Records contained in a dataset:
____
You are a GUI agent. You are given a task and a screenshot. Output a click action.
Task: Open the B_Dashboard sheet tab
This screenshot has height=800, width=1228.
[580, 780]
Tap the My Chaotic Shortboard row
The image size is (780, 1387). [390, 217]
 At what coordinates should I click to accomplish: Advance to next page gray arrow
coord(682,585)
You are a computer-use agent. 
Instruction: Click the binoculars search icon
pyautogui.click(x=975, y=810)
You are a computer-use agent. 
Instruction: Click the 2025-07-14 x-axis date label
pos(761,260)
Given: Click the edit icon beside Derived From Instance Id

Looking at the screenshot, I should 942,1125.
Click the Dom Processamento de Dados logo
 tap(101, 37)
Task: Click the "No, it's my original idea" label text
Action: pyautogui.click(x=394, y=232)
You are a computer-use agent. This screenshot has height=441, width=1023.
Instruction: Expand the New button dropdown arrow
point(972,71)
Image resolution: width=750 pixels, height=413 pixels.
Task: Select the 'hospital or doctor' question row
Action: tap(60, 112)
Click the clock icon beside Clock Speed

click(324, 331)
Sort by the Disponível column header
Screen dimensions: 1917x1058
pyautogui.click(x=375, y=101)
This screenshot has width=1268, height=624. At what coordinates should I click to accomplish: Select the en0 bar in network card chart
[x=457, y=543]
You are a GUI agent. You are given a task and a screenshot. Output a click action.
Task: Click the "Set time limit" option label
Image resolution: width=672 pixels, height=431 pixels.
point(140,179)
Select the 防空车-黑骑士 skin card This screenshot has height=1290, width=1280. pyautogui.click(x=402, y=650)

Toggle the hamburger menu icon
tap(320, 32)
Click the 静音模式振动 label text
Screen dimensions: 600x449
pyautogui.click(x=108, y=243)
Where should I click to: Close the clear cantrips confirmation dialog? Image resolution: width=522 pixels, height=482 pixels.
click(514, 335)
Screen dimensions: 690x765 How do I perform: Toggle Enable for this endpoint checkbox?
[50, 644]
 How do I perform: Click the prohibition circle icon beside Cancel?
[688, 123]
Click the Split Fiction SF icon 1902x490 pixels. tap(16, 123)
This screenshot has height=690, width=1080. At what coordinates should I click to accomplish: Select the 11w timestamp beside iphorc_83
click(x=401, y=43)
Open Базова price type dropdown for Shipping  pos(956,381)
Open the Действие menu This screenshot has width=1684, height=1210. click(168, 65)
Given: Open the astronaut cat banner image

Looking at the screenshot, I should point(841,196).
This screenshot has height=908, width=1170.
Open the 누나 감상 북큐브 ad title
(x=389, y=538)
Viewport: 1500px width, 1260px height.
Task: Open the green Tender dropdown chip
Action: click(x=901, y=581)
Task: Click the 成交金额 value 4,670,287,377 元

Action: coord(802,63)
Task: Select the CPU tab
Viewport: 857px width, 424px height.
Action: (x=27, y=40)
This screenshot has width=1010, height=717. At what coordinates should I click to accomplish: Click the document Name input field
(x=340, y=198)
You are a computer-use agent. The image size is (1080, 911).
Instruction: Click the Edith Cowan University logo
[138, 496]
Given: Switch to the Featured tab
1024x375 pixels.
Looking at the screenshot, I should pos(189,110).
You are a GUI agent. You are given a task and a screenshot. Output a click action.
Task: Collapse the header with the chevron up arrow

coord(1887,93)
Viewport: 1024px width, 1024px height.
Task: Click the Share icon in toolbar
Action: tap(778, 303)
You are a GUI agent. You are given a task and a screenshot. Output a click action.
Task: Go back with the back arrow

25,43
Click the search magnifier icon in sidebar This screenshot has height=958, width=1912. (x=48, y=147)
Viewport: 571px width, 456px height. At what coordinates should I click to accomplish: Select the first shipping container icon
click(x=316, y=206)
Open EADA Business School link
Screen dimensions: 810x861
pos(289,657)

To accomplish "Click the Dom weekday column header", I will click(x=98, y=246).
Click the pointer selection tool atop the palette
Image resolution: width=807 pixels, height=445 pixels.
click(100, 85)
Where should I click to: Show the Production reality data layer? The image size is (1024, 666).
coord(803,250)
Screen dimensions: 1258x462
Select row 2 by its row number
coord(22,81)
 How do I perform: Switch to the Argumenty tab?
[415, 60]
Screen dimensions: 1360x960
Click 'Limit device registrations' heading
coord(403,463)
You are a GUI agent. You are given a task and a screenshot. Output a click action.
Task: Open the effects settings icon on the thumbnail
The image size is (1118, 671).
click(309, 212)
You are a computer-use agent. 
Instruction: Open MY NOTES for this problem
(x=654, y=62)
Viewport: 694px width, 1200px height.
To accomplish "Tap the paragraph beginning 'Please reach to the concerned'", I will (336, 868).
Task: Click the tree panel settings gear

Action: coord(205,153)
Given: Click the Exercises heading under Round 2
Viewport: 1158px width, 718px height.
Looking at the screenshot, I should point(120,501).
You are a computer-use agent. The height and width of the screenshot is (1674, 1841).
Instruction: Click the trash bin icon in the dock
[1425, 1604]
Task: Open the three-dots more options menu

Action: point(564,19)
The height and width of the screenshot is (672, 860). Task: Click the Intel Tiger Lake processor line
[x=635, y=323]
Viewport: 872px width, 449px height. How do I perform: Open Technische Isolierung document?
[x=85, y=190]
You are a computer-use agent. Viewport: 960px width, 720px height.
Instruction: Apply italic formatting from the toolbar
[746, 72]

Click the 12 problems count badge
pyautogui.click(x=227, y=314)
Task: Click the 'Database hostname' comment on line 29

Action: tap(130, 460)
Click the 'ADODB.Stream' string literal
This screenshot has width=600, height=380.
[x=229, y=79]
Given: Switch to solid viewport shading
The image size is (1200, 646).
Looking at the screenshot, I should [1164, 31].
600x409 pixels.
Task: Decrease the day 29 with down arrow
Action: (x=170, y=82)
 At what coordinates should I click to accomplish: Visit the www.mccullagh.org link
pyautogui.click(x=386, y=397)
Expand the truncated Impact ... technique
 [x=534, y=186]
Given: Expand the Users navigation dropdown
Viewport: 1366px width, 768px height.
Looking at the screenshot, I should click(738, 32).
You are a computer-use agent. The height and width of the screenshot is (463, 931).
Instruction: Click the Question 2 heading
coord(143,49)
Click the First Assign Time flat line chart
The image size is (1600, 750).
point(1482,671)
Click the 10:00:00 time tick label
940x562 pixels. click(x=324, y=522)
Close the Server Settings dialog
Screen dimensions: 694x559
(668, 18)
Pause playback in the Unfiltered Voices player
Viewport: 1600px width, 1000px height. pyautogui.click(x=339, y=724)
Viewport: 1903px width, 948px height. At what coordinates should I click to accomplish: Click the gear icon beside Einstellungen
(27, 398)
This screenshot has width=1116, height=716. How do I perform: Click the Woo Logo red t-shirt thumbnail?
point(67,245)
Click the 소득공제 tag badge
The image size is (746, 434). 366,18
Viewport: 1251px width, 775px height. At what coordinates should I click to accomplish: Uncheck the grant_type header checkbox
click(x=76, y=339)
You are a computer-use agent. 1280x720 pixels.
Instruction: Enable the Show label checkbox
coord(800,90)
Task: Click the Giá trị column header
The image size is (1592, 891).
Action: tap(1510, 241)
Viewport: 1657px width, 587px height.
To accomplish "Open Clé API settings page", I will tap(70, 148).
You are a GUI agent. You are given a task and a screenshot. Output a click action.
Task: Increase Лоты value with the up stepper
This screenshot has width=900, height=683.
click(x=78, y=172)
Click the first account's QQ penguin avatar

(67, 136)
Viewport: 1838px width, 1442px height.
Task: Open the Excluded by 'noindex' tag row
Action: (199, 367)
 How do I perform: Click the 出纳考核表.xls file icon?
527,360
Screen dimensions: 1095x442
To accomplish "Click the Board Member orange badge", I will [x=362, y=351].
____
*Required action*
Of the records above, copy each line that includes "column".

*Exercise response*
Sort by the Disponível column header
To accomplish "Click the Dom weekday column header", I will click(x=98, y=246).
Task: Click the Giá trị column header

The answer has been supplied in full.